#### Provided passage ####

Off-Grid Text Messaging for Autonomous Communities
Problem
- Corporate internet and cellular networks are high performance and have widespread access, but they cannot be relied on. Internet and phone access can easily become unavailable when we need it most, due to natural disasters or interference from authorities. The danger of being cut off from basic communications poses a threat to the safety and effectiveness of autonomous communities.
Concept:
- An off-grid radio network for digital messaging in a region or metro area using LoRa transceivers and ESP32 microcontrollers. The network consists of solar powered relay nodes which are placed in public spaces and high-up locations. And peer nodes which people carry with them, or keep in a building, house, or vehicle, through which they can send and receive messages using their phone, using any peer node. mycelium operates completely independently from the grid, staying functional when cellular phone, text, and internet, or even electricity are unavailable.
Design Priorities
- Asynchronous: Messages should be cached in the network for users, in case they are offline or out of coverage area.

####

*Work order 1*
Decide whether each statement agrees with the off-grid messaging description: (a) The relay nodes of the network are solar powered. (b) The network stops working when electricity is unavailable. (c) Messages should be cached in the network for users who are offline or out of the coverage area. Answer yes or no for each, quoting the words of the description that decide it.
*Work order 2*
Print the part of the off-grid messaging description between "Off-Grid Text Messaging" and "of autonomous communities.", inclusive.

#### Provided information ####

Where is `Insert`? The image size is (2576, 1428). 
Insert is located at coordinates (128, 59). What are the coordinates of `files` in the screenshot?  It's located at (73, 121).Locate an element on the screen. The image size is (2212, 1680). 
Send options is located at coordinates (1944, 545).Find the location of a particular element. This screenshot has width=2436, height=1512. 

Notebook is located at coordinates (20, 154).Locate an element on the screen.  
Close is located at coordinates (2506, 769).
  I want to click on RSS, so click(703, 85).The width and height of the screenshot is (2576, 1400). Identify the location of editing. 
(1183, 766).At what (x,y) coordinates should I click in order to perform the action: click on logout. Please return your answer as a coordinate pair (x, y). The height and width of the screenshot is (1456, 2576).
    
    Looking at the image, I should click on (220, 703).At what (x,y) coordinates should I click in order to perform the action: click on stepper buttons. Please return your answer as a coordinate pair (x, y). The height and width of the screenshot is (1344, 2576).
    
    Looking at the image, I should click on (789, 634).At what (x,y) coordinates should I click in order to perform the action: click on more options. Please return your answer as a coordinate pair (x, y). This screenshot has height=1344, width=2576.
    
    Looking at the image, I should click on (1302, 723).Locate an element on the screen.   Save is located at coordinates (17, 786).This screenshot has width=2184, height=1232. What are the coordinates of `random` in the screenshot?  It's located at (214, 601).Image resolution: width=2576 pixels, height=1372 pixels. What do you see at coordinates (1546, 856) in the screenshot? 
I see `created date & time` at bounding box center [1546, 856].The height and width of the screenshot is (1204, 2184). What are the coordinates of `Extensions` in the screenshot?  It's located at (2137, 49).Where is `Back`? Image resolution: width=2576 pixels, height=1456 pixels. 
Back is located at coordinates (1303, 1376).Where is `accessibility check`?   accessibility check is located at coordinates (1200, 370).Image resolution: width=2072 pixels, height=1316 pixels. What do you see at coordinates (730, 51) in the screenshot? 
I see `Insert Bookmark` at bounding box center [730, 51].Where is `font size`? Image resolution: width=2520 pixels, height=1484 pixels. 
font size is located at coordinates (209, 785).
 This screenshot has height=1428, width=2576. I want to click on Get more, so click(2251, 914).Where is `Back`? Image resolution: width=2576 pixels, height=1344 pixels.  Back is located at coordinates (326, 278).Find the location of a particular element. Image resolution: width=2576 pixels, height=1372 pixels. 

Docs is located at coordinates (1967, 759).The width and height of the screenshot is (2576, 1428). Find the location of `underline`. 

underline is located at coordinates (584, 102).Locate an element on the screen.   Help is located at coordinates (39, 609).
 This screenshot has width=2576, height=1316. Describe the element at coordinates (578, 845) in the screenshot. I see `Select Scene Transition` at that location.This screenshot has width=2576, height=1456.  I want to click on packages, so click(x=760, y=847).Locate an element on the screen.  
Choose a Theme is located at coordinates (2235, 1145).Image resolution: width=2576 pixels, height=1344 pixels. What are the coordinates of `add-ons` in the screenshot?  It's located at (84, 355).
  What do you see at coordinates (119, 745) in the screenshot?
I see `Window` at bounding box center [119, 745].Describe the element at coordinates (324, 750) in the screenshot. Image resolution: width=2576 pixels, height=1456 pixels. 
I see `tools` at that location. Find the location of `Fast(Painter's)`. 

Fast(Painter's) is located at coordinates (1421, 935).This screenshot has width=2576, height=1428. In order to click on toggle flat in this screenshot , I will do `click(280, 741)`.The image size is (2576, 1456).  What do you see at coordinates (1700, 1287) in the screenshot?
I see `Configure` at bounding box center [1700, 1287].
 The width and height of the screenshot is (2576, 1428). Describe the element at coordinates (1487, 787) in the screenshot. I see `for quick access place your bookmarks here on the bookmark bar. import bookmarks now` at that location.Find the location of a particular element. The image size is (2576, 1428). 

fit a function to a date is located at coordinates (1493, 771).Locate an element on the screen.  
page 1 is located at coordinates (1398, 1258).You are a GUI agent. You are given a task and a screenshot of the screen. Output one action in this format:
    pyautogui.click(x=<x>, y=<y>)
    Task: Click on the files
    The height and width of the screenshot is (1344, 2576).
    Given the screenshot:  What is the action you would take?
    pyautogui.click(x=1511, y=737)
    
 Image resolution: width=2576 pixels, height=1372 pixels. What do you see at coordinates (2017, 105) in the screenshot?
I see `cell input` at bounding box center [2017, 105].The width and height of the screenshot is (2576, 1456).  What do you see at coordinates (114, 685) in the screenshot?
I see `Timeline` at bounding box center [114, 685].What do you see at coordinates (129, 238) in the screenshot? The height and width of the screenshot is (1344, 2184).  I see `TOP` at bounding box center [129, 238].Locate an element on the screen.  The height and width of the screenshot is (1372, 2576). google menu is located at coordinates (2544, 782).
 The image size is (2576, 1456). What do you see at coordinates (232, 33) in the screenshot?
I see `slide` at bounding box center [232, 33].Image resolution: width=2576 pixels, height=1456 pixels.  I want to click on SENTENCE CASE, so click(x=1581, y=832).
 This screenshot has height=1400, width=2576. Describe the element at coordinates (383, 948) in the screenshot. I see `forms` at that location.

####

*Task answer 1*
(a) Yes: "The network consists of solar powered relay nodes"
(b) No: "staying functional when cellular phone, text, and internet, or even electricity are unavailable"
(c) Yes: "Messages should be cached in the network for users, in case they are offline or out of coverage area."

*Task answer 2*
Off-Grid Text Messaging for Autonomous Communities
Problem
- Corporate internet and cellular networks are high performance and have widespread access, but they cannot be relied on. Internet and phone access can easily become unavailable when we need it most, due to natural disasters or interference from authorities. The danger of being cut off from basic communications poses a threat to the safety and effectiveness of autonomous communities.